PROBLEM STATEMENT: For each statement, give yes or no on whether it agrees with the passage on role-playing character creation, and quote exactly the passage's words that decide it. (a) L5R never seriously supported a randomness mode. (b) Concept Builders dislike having choice. (c) Character generation offers a grand total of five choices.

SUPPLIED PASSAGE:
[Start of section]

Why would you take X when Y gives you a better stat? Why would you take the better stat when X will lead to more interesting role play?

When it comes to card games and board games there is not incentive to do anything other than what will lead to your optimal statistics or ability sets. With role playing games there is a factor beyond statistics and numbers that people hold a value to so while there may not be a +1 here or their or they have to 'settle' with something short term they see a greater value in their decision for role play opportunities in the future.

I've seen 3 types of RPG CHarGen preferences:

  • Min-maxers
  • Concept builders
  • Make sense of the randomness

L5R never seriously supported randomness mode.

Min-maxers will find any imbalance eventually, and will tend to think they've found one more often than they actually have. In the old days, that resulted in heated debates in the comic shop or game store... sometimes chased out into the mall by the shop employees. Now, it's heated arguments on the internet.

Concept builders generally only want balance in so much a it shuts up the min-maxers they have to deal with. They instead want interesting hooks.

Now, I had a guy who found a major story-boon, and played it well... He was Togashi Ichirō... Son of Togashi Hoshi. Grandson of Togashi-kami. And he could shapshift... but he didn't until it was a good story point.... and Wham, he saves the party... then the party tries to convince the crab they saw it wrong... "No, Hida-san, you couldn't have seen Togashi-sensei turn into a dragon... people don't shapeshift."

The problem is, character creation doesn't actually do much for "Concept Builders" unless their concept was "What the designers had in mind" or it involved some kind of weird mental illness. And you can't really even Min/Max because there are a grand total of three "choices" in character generation. If you just wanted to play a Lion or Crab Clan Bushi, the game min/maxes him for you, with your only meaningful input being choosing that second Disadvantage to get the one extra skill point.

But it doesn't make Concept Builders happy either. Concept Builders like choice. There's basically no real choice in this edition, despite the deceiving appearance of choice. With so many "fixed" skills, character creation is really just "write this down on your sheet."

  • Pick Crab, write this down.
  • Pick Hida, write this down.
  • Pick Hida School, add +1 to your Fire trait instead of Earth, write the other stuff down, "pick" 5 of these skills even though we know that for three of them you're going to take Martial Arts Melee, Fitness, and Tactics, who are we kidding. Take Striking as Earth because you're going to soak nearly all the damage and possibly break everybody's katanas even in your Traveling Clothes and it will be funny. That, and if you're using Water Stance, you're probably using those Opportunities on Strife management anyway.
  • Add +1 to Water because you'd be silly to put it in anything else. Or as a min/maxer, sit and struggle with the math if it's better to put in in Fire.
  • Write down some roleplaying stuff you'll probably end up revising a half dozen times.
  • Do you like painting? Fancy kimonos? No, probably not. Have some Glory.
  • Does you character concept include liking Medicine? Survival? Running a side business? Maybe? Okay. Well, pick that or have some Honor.
  • Take something kinda cool that's tied to Earth or Water, maybe Fire. Or something you think is cooler that you probably won't be as good at.
  • Spend a lot of time trying to figure out how this thing will actually work in game play and if it will ever benefit you.
  • Pick a hobby.
  • Spend even more time on this step trying to figure out how this doesn't screw you over or blow up your character concept.
  • Spend a lot of time trying to figure out how this extra thing will actually work in game play, and get better at hitting people with your testsubo because this is the closest you can get to min/maxing.
  • Write down some roleplaying stuff.
  • Roll a D10 twice, figure out what's better for you, then another D10 and take the free thing.
  • Write something pithy about your character dying.

[End of section]

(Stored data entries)

[Start of section]

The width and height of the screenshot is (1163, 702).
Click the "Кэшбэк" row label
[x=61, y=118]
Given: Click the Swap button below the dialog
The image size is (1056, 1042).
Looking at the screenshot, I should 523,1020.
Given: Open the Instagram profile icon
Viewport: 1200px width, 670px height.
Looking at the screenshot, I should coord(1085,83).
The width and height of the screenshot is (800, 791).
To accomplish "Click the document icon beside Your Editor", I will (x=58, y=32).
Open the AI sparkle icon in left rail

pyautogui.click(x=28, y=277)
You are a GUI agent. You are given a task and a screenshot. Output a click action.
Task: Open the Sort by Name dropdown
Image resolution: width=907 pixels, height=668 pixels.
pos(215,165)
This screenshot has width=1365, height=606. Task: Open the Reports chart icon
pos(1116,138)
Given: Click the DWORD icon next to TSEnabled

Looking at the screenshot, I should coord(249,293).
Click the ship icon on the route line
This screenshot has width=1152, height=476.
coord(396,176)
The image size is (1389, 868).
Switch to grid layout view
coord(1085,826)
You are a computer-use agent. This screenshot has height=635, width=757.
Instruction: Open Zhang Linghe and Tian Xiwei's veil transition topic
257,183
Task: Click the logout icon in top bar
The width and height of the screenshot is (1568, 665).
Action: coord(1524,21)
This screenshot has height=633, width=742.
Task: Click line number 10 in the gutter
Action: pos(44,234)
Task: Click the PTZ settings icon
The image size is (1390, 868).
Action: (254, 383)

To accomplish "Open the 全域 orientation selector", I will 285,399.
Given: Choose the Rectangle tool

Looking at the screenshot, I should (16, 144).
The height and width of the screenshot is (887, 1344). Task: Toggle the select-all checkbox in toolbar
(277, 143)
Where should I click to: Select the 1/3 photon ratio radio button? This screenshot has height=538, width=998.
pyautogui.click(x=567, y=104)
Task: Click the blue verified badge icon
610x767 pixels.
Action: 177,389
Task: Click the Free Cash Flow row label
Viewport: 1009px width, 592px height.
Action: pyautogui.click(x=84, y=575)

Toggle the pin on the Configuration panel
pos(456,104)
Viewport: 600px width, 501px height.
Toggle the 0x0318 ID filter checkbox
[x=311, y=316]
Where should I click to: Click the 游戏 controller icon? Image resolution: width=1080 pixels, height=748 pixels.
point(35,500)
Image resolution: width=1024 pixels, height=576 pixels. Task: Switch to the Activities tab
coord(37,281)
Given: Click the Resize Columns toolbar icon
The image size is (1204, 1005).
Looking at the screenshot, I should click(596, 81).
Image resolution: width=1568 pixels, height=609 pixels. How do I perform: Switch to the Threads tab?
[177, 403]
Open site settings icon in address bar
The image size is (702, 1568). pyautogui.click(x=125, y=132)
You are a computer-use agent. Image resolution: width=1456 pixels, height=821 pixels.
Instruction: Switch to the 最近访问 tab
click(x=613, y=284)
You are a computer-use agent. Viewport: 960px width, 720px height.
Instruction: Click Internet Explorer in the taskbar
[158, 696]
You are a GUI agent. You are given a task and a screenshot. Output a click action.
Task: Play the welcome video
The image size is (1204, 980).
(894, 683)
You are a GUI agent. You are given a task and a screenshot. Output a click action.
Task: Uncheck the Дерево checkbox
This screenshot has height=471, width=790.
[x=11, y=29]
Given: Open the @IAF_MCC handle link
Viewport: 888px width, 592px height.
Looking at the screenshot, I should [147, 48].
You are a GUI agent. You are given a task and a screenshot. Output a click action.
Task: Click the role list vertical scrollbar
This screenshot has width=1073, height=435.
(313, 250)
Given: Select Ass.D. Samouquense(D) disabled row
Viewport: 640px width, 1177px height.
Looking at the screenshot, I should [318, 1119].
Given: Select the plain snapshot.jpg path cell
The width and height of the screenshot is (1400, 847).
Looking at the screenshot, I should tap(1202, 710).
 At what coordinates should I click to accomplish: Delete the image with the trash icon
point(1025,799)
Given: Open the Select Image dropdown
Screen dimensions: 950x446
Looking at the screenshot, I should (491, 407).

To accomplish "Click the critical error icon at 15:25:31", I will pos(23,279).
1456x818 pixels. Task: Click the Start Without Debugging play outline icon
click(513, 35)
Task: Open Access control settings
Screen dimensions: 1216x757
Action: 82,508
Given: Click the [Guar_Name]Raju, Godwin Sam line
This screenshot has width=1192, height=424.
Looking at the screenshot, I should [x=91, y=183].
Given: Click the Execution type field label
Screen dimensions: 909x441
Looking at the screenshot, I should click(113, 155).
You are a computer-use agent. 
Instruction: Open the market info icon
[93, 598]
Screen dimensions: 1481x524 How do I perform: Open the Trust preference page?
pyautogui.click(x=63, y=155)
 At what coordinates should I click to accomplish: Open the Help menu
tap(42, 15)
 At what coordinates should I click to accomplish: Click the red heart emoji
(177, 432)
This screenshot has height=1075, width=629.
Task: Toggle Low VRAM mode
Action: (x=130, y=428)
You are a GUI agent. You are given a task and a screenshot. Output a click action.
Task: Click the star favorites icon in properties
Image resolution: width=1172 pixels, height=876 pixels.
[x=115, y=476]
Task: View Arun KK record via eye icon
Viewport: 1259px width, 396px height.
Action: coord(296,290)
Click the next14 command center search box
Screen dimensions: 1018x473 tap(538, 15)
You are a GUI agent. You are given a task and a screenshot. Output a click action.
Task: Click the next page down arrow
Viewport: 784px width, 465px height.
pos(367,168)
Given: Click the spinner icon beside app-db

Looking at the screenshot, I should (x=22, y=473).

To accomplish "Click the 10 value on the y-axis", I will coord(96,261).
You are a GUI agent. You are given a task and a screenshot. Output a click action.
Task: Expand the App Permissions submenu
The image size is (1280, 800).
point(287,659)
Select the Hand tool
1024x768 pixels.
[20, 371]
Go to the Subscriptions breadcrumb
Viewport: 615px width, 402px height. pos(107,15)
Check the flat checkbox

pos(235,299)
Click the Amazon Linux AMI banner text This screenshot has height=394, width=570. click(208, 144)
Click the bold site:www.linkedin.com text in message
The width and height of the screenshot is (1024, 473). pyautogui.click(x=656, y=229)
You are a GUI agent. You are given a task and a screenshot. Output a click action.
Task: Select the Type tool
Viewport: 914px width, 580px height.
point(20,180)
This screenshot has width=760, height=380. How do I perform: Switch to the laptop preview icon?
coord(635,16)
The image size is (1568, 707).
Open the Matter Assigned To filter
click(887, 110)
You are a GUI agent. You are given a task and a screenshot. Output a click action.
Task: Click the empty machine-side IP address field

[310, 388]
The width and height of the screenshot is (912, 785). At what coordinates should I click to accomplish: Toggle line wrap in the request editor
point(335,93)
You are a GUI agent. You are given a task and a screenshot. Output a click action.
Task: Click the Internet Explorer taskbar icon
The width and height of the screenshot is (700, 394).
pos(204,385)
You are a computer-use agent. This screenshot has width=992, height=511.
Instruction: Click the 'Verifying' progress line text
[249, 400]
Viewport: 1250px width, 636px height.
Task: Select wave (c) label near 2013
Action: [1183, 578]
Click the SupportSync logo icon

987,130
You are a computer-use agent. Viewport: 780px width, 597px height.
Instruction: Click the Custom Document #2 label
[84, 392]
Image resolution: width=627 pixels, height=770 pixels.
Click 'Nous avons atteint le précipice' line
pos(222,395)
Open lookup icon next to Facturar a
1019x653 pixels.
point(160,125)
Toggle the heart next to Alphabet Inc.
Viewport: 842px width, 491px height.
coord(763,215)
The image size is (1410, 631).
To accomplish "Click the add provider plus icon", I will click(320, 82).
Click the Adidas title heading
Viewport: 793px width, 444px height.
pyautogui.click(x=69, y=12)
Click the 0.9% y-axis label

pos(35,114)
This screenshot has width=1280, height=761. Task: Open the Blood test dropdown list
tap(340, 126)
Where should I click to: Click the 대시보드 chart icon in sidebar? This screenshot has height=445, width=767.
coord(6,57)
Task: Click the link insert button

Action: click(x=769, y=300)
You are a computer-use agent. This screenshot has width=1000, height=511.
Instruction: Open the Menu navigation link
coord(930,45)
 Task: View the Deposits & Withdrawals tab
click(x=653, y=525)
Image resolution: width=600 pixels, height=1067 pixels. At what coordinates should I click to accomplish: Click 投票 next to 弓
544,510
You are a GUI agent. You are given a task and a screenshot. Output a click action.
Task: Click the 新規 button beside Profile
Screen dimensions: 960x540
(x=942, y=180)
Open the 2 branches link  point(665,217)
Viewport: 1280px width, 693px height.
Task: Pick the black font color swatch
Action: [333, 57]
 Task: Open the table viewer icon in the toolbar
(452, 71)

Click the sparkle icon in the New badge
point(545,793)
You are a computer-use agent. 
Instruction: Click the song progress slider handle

[End of section]

RESULT OF THE EXERCISE:
(a) Yes: "L5R never seriously supported randomness mode."
(b) No: "Concept Builders like choice."
(c) No: "there are a grand total of three "choices" in character generation."